### AIM OF THE TASK
Where a line contains the word "computer", copy that line from the records below.
━━━━
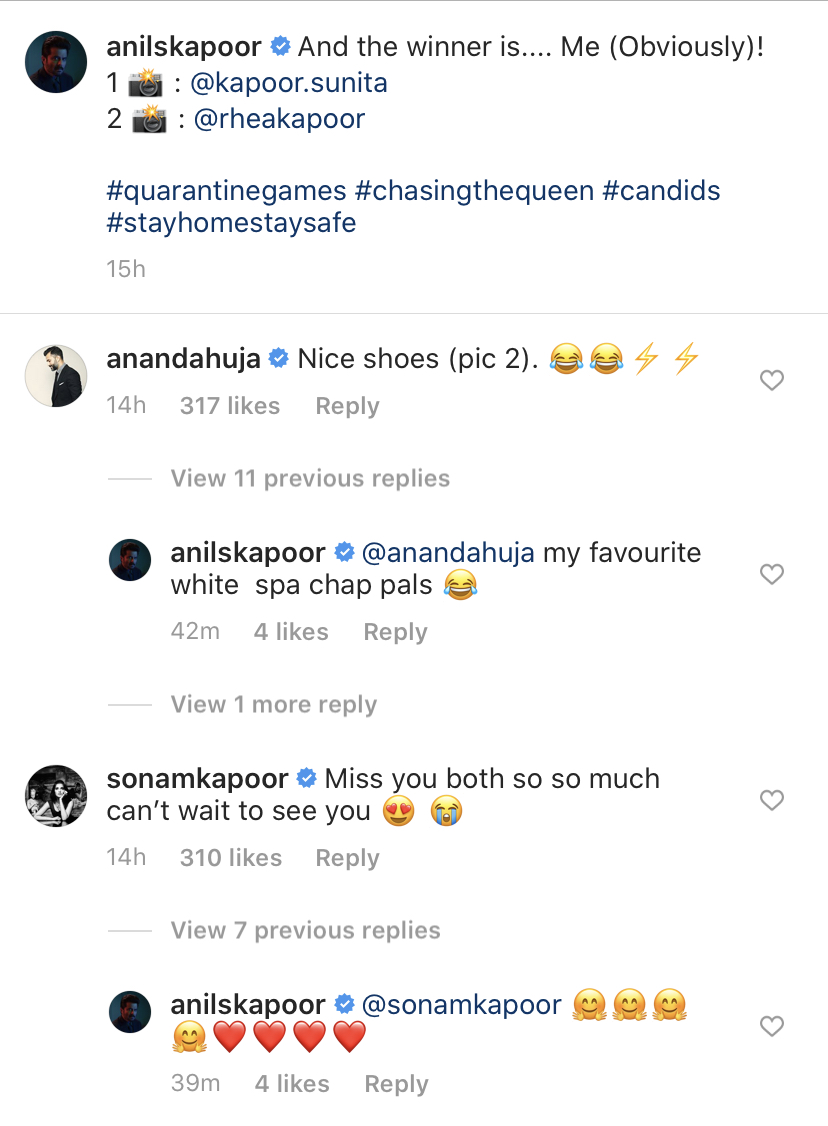The height and width of the screenshot is (1126, 828).
Task: View the 317 likes on anandahuja's comment
Action: pyautogui.click(x=229, y=405)
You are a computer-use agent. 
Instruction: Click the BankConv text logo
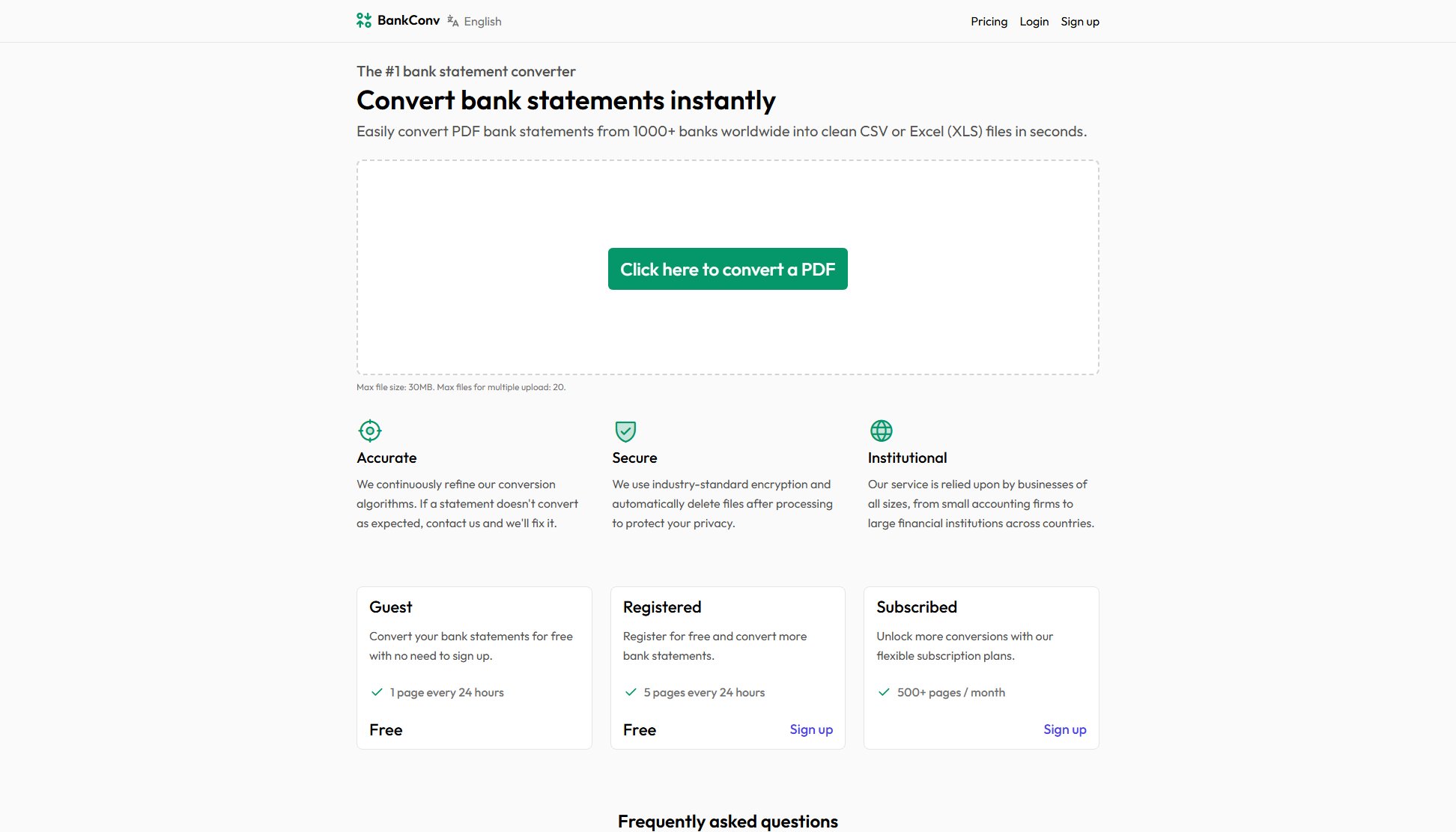coord(408,20)
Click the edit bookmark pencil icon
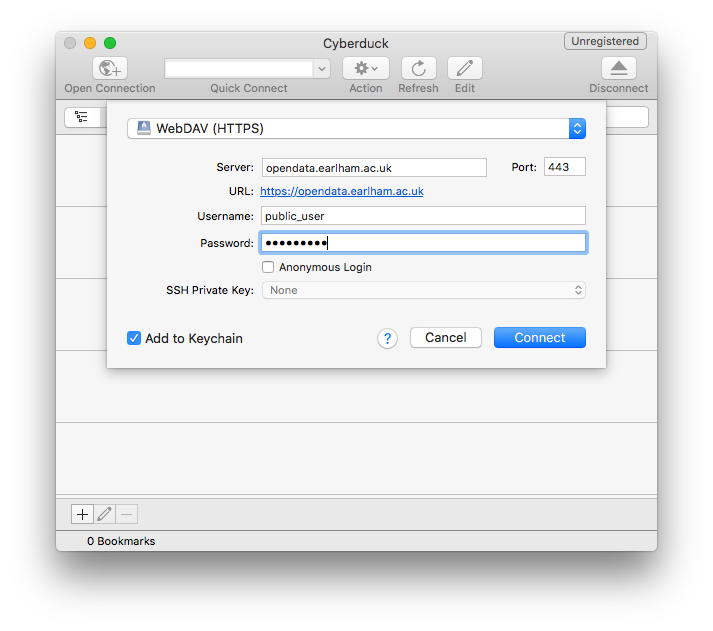This screenshot has width=713, height=631. tap(104, 514)
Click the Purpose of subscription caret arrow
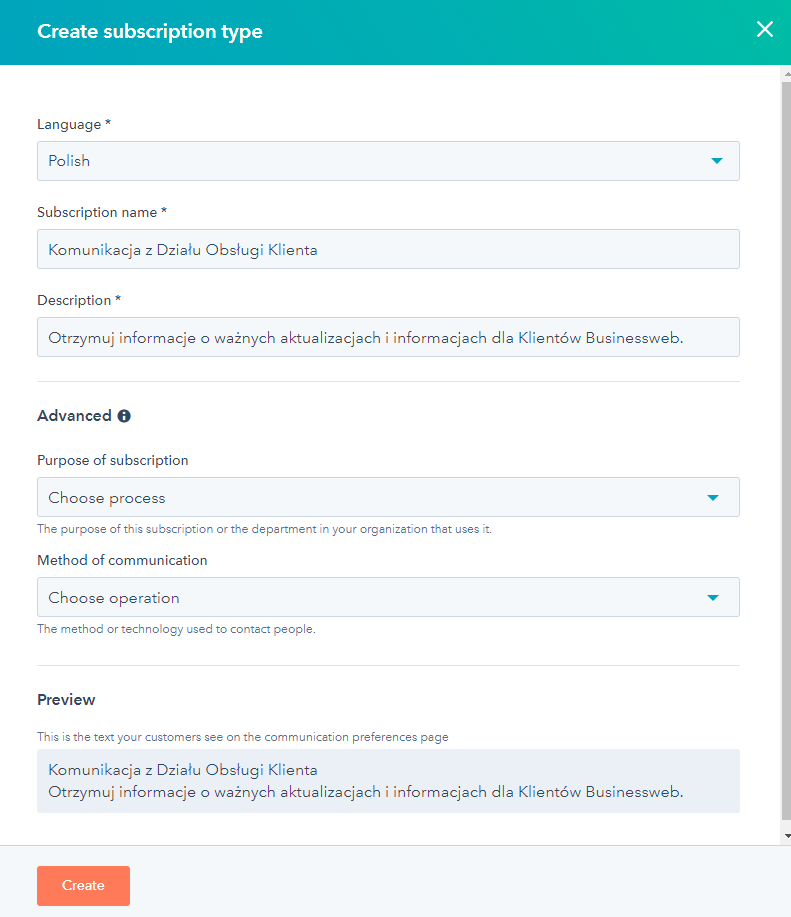Viewport: 791px width, 917px height. click(x=713, y=498)
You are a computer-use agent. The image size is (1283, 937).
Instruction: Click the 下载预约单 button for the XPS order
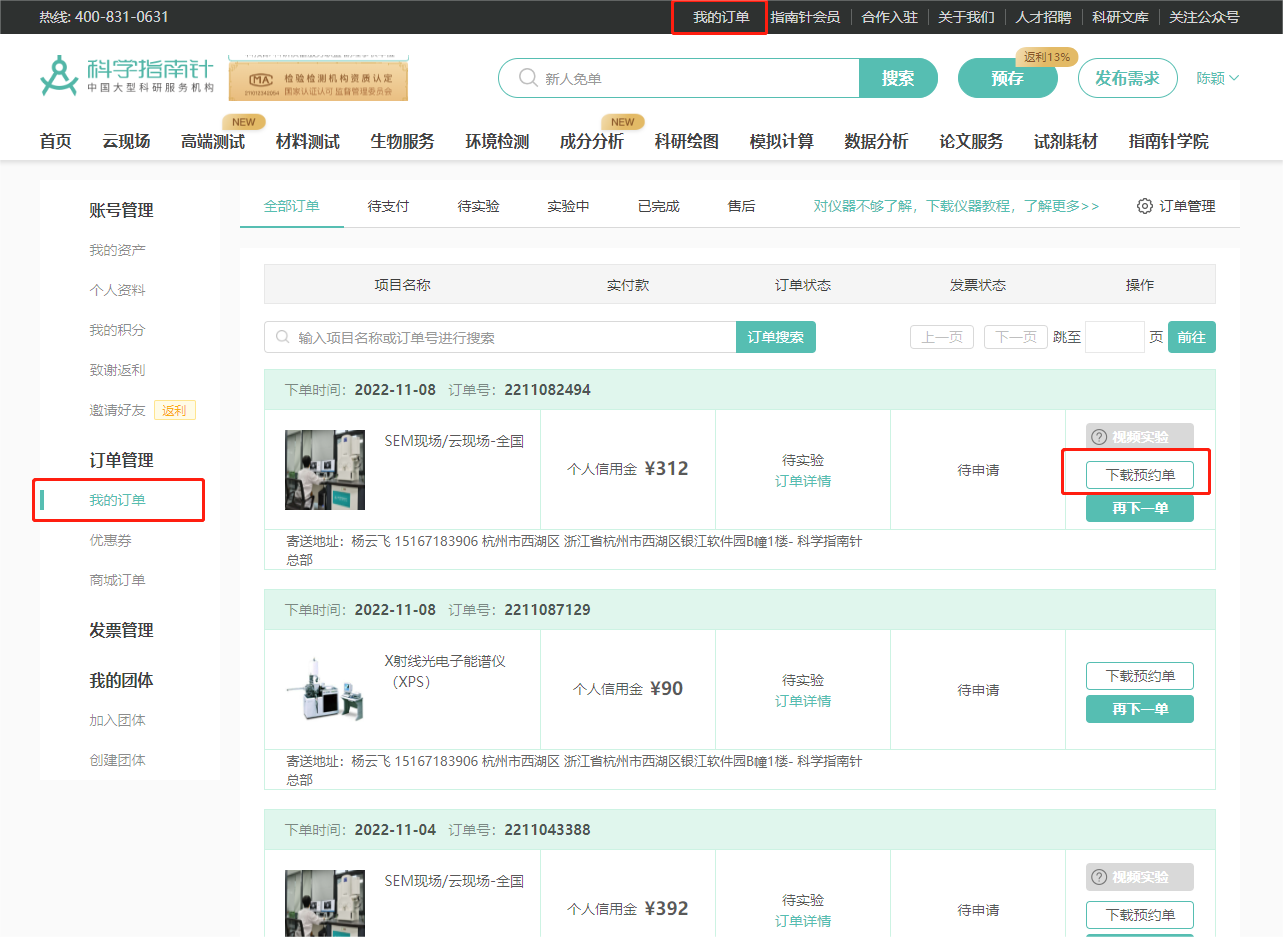pyautogui.click(x=1139, y=676)
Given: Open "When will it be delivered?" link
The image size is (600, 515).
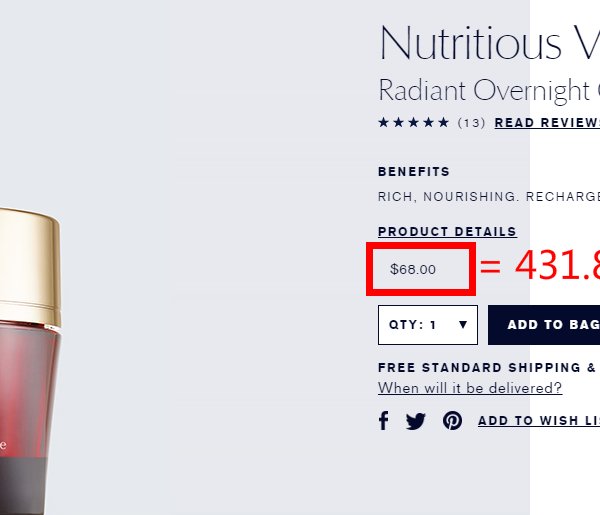Looking at the screenshot, I should [470, 388].
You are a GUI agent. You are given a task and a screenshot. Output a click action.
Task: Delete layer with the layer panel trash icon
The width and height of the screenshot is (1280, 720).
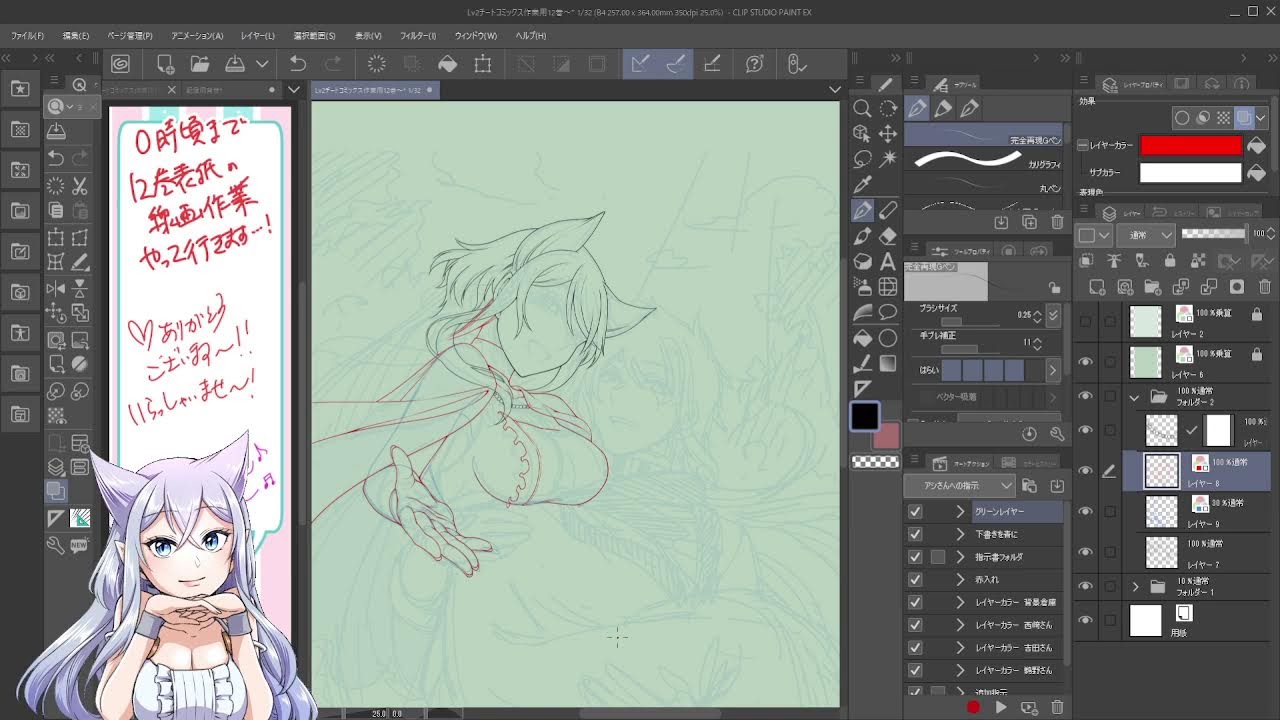(1264, 287)
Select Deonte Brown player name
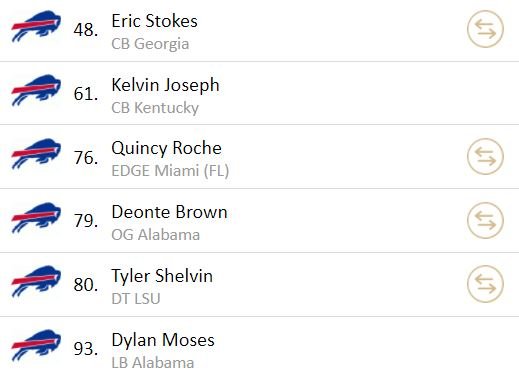Screen dimensions: 519x380 coord(169,212)
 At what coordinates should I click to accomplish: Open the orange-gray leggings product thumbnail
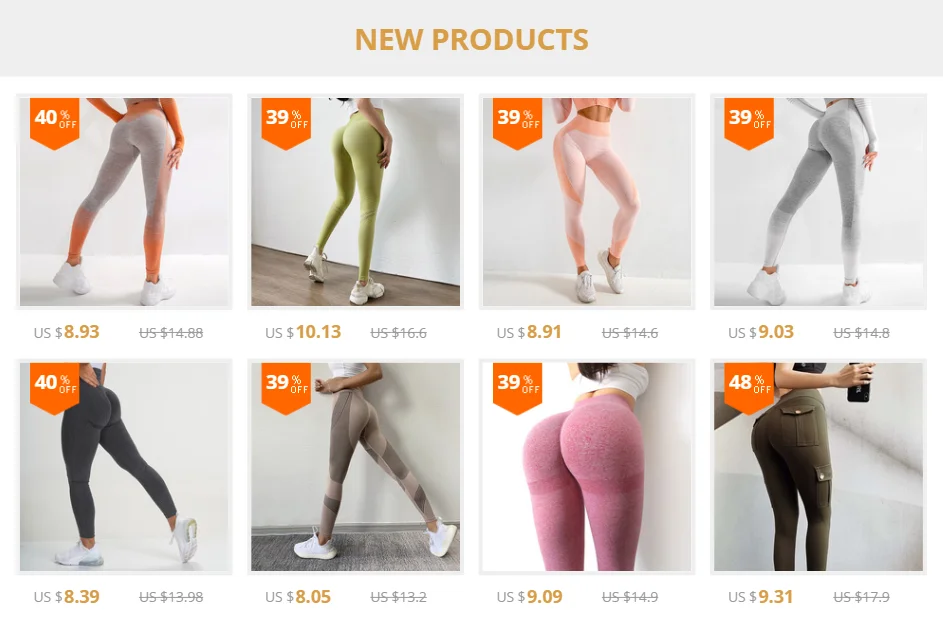pos(124,202)
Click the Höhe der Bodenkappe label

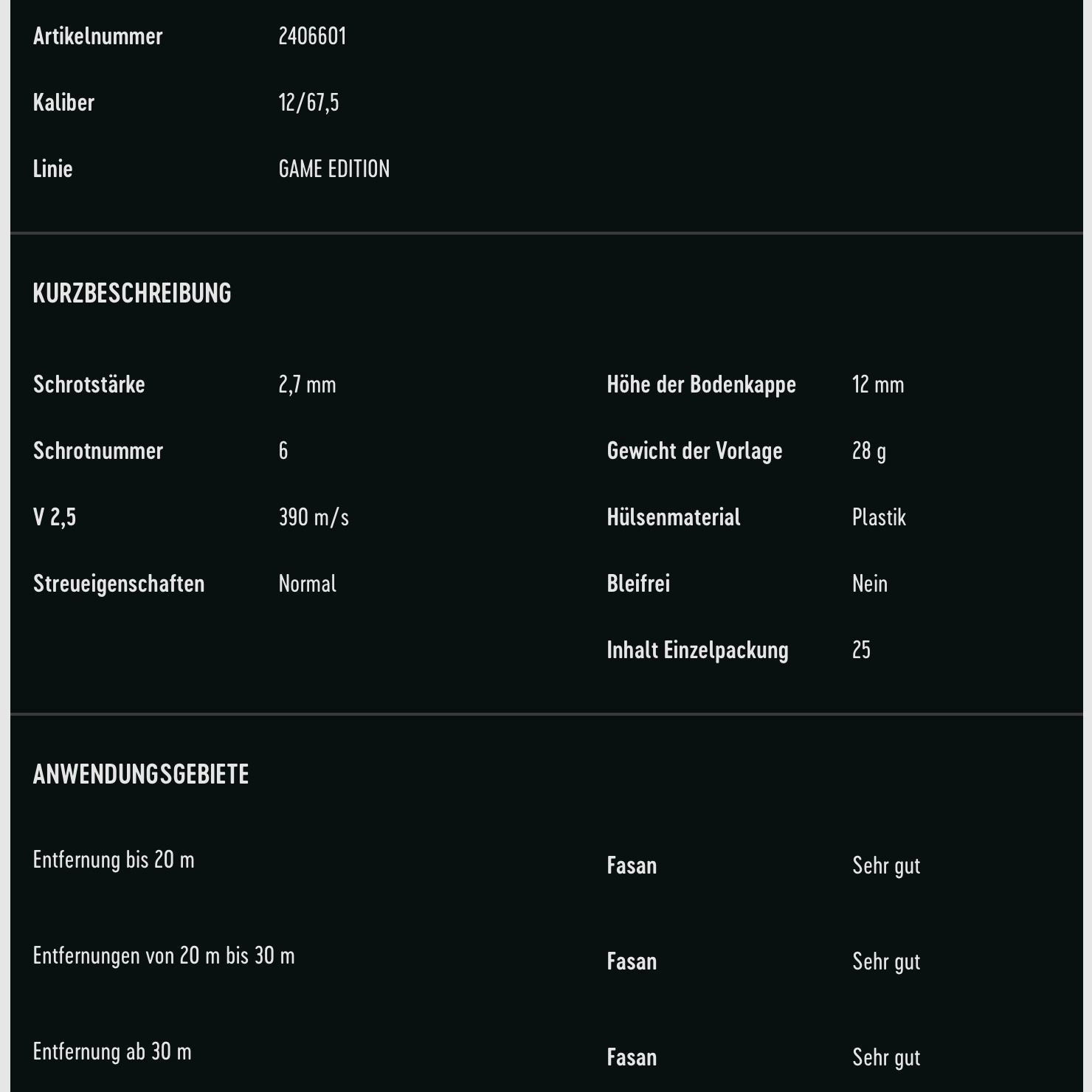tap(701, 384)
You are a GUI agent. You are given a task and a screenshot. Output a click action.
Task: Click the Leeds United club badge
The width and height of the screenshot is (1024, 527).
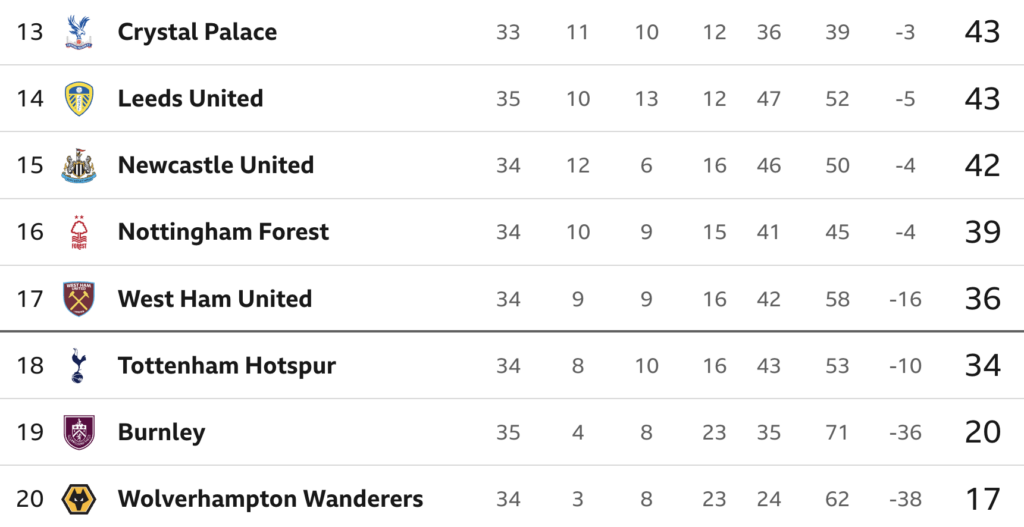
━━━━
### SOLUTION FOR THIS TASK
You are a computer-use agent. 
You are a computer-use agent. The image size is (1283, 937).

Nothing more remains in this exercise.